Extracted material

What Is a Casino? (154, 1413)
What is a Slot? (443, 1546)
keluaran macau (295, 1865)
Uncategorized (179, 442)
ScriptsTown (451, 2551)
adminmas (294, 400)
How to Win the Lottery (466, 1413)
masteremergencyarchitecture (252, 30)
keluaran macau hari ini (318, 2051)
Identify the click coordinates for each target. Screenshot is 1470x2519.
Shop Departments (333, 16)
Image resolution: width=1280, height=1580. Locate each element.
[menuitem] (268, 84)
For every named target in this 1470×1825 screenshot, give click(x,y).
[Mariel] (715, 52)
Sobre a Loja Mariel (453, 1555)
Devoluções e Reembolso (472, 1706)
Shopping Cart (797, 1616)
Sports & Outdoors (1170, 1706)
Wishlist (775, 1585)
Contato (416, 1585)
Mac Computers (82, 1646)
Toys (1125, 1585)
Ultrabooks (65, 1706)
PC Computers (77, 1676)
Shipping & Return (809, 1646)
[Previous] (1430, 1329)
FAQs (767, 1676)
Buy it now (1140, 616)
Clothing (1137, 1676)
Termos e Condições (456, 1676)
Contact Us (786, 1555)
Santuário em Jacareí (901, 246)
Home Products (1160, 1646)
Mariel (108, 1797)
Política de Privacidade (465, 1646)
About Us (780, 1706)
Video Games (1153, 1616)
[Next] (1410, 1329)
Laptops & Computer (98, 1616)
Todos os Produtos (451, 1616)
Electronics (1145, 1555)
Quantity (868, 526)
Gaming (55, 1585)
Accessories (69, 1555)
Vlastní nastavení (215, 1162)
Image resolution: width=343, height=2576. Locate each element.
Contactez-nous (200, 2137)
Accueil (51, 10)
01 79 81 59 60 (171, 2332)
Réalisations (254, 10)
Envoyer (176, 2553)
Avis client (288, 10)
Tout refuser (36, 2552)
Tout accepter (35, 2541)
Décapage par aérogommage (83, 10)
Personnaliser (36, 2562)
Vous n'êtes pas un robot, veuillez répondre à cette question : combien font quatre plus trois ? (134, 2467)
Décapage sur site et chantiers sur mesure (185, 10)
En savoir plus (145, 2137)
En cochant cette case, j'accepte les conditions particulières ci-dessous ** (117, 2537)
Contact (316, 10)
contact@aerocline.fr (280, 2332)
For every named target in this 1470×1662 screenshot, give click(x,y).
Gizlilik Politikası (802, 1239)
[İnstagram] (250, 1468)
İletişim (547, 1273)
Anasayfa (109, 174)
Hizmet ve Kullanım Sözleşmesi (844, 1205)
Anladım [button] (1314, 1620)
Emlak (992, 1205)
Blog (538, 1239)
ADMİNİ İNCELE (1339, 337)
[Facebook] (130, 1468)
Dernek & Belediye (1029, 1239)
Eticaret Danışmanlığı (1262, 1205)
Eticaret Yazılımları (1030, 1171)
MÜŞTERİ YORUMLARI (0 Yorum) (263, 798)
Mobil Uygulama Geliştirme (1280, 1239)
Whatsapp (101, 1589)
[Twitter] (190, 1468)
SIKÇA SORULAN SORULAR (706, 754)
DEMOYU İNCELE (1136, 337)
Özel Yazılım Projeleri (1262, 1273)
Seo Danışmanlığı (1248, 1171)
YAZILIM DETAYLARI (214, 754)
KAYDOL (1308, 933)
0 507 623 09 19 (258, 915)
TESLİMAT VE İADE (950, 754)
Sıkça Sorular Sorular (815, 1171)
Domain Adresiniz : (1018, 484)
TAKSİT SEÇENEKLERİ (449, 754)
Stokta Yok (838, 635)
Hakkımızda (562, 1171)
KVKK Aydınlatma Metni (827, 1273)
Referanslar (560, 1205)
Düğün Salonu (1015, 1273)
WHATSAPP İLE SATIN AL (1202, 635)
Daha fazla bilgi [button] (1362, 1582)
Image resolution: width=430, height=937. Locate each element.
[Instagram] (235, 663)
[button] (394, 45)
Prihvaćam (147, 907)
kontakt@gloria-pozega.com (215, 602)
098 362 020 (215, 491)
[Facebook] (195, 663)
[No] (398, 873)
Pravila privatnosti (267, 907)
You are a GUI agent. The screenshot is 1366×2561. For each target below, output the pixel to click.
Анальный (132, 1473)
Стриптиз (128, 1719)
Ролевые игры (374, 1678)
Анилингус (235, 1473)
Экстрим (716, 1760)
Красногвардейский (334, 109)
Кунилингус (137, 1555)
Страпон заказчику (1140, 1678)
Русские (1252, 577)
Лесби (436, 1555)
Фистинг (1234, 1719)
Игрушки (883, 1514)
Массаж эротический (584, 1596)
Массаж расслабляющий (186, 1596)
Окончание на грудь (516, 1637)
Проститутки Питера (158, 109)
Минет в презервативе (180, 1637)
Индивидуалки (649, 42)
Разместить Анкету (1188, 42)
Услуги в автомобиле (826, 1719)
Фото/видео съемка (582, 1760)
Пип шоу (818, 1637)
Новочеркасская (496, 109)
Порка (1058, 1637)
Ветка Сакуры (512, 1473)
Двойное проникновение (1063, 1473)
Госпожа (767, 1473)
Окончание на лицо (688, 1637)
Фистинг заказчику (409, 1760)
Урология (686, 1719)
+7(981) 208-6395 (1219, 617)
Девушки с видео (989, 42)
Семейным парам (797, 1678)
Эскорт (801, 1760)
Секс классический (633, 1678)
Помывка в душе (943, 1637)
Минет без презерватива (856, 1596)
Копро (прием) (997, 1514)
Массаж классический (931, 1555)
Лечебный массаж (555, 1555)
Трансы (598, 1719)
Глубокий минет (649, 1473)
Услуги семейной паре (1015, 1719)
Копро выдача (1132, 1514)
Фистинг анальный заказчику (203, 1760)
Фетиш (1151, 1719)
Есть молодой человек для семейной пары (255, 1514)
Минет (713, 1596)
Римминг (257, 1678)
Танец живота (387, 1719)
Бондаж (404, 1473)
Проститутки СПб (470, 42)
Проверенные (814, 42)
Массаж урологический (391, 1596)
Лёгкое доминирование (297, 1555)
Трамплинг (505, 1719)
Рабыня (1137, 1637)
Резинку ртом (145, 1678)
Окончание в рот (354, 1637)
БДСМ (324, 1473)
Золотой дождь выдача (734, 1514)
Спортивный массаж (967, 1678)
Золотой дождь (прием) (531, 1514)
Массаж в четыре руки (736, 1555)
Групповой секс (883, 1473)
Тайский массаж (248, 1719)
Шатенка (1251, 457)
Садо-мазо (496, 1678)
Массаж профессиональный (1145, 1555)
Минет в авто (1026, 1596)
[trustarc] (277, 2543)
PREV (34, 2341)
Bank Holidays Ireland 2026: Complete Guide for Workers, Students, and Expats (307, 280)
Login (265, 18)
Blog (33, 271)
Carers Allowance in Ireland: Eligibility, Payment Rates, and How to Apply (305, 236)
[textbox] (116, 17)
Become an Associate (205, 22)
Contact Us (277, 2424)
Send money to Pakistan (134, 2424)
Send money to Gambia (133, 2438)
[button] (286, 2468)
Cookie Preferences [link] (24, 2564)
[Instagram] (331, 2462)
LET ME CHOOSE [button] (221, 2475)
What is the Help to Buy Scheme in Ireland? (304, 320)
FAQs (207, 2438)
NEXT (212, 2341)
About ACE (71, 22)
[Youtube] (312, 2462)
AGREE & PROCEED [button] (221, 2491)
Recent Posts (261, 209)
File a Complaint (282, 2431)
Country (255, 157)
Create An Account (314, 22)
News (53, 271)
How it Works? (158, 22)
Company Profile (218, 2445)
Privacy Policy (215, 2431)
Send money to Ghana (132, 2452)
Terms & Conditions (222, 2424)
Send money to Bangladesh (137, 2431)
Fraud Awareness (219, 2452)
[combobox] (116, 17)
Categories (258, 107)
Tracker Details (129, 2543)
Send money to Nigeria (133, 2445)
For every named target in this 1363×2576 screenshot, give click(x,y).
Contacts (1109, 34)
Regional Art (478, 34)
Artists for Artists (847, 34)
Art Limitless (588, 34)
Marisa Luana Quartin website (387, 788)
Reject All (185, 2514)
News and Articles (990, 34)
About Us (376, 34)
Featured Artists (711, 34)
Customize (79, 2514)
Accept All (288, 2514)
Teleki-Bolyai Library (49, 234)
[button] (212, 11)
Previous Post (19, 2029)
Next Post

Task requirements
From the data above, return every line from the line that has "Стриптиз (128, 1719)" up to and including the line that has "Госпожа (767, 1473)", exactly.

Exercise result
Стриптиз (128, 1719)
Ролевые игры (374, 1678)
Анилингус (235, 1473)
Экстрим (716, 1760)
Красногвардейский (334, 109)
Кунилингус (137, 1555)
Страпон заказчику (1140, 1678)
Русские (1252, 577)
Лесби (436, 1555)
Фистинг (1234, 1719)
Игрушки (883, 1514)
Массаж эротический (584, 1596)
Массаж расслабляющий (186, 1596)
Окончание на грудь (516, 1637)
Проститутки Питера (158, 109)
Минет в презервативе (180, 1637)
Индивидуалки (649, 42)
Разместить Анкету (1188, 42)
Услуги в автомобиле (826, 1719)
Фото/видео съемка (582, 1760)
Пип шоу (818, 1637)
Новочеркасская (496, 109)
Порка (1058, 1637)
Ветка Сакуры (512, 1473)
Двойное проникновение (1063, 1473)
Госпожа (767, 1473)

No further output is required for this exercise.